AnnotateThis boosts LLM annotation accuracy by 23% for nuanced social concepts
Human-in-the-loop system slashes errors in climate change sentiment analysis by nearly a quarter.
Large language models are increasingly used for data annotation in computational social science, but they often fail on nuanced, domain-specific concepts. To address this, Zexuan Li and colleagues from the University of Michigan developed AnnotateThis, a system that places humans at the center of LLM-supported annotation workflows. Designed for both computational and social scientists, AnnotateThis provides information features that let users interrogate the quality and reliability of LLM annotations—essentially “grounding” the model to a specific target concept. In one evaluation setting, researchers had no ground truth and limited prior concept knowledge; in another, they had ground truth labels. In both cases, human users significantly improved annotation quality.
When ground truth was available, AnnotateThis outperformed a state-of-the-art automated prompt refinement method by 0.15 in F-Measure and 0.23 in accuracy—a massive leap for tasks like detecting climate change mitigation pessimism on social media. The system proves that even with advanced AI, human judgment remains critical for capturing subtle, context-dependent meanings. This work opens the door to more reliable AI-assisted research in domains from political discourse to public health, where getting the annotation right is essential for downstream analysis.

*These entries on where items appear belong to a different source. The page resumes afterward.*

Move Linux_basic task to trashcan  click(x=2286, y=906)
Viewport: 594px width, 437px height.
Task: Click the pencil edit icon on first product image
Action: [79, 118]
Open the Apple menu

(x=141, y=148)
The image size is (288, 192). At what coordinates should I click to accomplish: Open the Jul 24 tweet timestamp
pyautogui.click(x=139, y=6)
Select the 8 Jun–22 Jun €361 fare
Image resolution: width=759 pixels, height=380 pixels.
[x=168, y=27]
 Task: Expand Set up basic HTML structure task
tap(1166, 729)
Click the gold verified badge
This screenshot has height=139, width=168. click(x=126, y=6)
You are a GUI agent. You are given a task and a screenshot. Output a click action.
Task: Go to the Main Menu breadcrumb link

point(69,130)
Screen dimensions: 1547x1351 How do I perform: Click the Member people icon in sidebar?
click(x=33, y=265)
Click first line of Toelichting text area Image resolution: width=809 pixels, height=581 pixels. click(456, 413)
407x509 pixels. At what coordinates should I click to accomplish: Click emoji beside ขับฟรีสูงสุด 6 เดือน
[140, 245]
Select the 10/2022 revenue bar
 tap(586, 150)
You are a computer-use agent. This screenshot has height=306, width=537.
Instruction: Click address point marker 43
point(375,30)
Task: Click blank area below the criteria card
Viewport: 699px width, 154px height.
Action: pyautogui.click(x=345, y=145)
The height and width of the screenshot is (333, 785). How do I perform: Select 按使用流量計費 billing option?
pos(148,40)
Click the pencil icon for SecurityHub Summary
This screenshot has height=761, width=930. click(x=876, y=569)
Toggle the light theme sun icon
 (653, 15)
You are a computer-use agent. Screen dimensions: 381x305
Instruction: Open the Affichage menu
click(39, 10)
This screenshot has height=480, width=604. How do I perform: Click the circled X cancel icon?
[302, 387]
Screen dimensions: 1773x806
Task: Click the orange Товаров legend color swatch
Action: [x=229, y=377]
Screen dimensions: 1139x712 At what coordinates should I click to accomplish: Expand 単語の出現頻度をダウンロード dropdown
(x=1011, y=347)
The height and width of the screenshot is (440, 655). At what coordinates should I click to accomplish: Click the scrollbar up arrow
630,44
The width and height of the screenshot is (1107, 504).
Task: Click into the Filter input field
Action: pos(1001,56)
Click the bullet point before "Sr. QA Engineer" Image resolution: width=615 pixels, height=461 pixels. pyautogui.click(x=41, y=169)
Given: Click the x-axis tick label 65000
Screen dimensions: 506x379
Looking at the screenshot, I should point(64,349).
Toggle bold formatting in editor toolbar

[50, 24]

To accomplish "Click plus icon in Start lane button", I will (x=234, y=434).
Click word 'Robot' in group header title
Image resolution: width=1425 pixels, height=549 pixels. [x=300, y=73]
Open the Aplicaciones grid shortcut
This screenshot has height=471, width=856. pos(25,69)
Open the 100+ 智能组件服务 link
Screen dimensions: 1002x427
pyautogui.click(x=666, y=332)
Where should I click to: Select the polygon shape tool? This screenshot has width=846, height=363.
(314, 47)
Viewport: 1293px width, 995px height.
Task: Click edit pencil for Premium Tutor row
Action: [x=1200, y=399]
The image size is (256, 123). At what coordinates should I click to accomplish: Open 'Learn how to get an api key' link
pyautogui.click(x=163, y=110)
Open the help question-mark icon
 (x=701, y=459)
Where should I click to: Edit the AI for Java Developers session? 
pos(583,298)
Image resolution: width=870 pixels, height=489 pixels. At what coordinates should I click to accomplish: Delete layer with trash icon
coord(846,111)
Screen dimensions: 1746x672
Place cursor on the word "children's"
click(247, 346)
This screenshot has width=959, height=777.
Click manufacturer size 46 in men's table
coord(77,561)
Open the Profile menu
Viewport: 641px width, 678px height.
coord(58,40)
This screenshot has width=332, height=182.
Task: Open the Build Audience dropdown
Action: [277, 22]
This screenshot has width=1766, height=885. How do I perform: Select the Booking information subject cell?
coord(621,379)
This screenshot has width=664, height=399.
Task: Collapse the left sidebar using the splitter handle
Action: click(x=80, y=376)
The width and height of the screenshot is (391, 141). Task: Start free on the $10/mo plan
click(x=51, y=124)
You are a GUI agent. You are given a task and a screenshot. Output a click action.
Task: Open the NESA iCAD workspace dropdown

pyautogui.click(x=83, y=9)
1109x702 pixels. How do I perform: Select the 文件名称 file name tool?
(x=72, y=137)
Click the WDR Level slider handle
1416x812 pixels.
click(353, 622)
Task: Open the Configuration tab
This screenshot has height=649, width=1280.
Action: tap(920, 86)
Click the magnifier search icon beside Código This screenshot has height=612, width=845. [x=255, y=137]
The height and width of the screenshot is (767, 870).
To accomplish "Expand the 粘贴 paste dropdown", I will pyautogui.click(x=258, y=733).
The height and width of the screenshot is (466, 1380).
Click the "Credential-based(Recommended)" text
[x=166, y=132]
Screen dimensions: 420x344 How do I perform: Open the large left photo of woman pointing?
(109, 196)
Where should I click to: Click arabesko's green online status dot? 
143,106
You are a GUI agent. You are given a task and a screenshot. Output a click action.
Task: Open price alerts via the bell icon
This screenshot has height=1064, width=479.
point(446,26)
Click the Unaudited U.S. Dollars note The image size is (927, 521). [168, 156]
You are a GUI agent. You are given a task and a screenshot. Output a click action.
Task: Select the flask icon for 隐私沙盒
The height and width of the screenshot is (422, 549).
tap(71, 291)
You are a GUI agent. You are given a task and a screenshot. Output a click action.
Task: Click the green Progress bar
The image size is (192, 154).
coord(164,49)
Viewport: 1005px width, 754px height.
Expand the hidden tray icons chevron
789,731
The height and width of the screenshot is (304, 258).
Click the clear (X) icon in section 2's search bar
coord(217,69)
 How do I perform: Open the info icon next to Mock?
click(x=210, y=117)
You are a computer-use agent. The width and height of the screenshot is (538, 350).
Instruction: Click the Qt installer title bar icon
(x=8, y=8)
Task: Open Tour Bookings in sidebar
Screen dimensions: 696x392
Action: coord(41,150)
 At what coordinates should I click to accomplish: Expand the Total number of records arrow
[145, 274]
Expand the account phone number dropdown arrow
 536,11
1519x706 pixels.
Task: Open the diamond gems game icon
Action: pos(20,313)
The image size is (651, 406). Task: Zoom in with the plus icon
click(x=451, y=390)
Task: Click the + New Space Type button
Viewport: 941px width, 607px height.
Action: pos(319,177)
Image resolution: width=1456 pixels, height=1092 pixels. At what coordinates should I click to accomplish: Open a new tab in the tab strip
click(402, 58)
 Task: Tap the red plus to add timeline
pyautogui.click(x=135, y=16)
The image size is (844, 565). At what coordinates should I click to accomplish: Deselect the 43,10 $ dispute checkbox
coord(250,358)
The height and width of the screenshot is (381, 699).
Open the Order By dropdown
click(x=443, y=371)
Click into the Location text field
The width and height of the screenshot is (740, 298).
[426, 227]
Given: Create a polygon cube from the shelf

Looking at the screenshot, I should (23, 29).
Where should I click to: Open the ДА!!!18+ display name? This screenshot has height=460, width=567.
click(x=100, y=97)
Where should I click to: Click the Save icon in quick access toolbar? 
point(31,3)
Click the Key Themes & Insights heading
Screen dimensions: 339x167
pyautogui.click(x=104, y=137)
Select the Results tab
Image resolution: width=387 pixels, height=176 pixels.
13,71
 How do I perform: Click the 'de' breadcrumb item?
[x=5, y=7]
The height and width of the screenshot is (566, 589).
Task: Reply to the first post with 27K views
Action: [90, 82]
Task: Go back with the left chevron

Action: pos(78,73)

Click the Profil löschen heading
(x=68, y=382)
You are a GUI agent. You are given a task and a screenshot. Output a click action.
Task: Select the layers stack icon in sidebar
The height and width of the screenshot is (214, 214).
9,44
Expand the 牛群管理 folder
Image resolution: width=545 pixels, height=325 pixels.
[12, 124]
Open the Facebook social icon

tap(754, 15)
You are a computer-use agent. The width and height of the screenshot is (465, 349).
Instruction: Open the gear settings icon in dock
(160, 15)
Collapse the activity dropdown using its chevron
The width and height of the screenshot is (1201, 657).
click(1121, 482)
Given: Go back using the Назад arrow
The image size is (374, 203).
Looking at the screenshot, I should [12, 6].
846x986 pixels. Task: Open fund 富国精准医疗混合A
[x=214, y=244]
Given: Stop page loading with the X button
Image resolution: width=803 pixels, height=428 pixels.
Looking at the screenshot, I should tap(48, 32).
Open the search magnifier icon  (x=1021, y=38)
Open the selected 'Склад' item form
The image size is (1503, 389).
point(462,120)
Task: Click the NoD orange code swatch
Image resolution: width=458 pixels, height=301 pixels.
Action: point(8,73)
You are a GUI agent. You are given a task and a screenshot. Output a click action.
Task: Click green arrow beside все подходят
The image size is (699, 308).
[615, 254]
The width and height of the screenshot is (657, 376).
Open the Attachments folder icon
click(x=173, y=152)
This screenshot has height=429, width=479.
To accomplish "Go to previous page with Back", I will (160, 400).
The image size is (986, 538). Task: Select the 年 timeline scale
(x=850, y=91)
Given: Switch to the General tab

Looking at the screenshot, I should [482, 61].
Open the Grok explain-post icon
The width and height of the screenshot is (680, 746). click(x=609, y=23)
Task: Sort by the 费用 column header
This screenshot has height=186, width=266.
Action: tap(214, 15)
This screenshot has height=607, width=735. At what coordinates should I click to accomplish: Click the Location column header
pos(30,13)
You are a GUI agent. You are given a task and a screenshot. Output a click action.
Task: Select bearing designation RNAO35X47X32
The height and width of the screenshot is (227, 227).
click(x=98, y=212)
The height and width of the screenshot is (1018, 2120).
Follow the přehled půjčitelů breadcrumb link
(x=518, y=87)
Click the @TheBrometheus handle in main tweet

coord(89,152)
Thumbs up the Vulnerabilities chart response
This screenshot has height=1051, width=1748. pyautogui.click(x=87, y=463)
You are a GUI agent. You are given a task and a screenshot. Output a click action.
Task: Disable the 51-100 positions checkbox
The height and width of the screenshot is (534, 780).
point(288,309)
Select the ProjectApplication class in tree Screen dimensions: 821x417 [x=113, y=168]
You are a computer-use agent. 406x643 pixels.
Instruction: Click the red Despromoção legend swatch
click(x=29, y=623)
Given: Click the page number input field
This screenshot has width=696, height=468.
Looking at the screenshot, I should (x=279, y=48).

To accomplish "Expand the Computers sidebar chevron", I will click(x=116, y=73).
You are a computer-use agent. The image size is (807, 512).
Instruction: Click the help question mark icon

- AnnotateThis integrates human oversight into LLM annotation, enabling iterative refinement of outputs for nuanced concepts like climate change mitigation pessimism.
- Achieved a 0.15 improvement in F-Measure and 0.23 improvement in accuracy over fully automated prompt refinement in ground truth evaluations.
- System supports both researchers with and without access to ground truth labels, making it versatile for real-world computational social science workflows.
Why It Matters
Human-AI collaboration outperforms fully automated LLMs for complex, context-dependent annotation tasks in social science.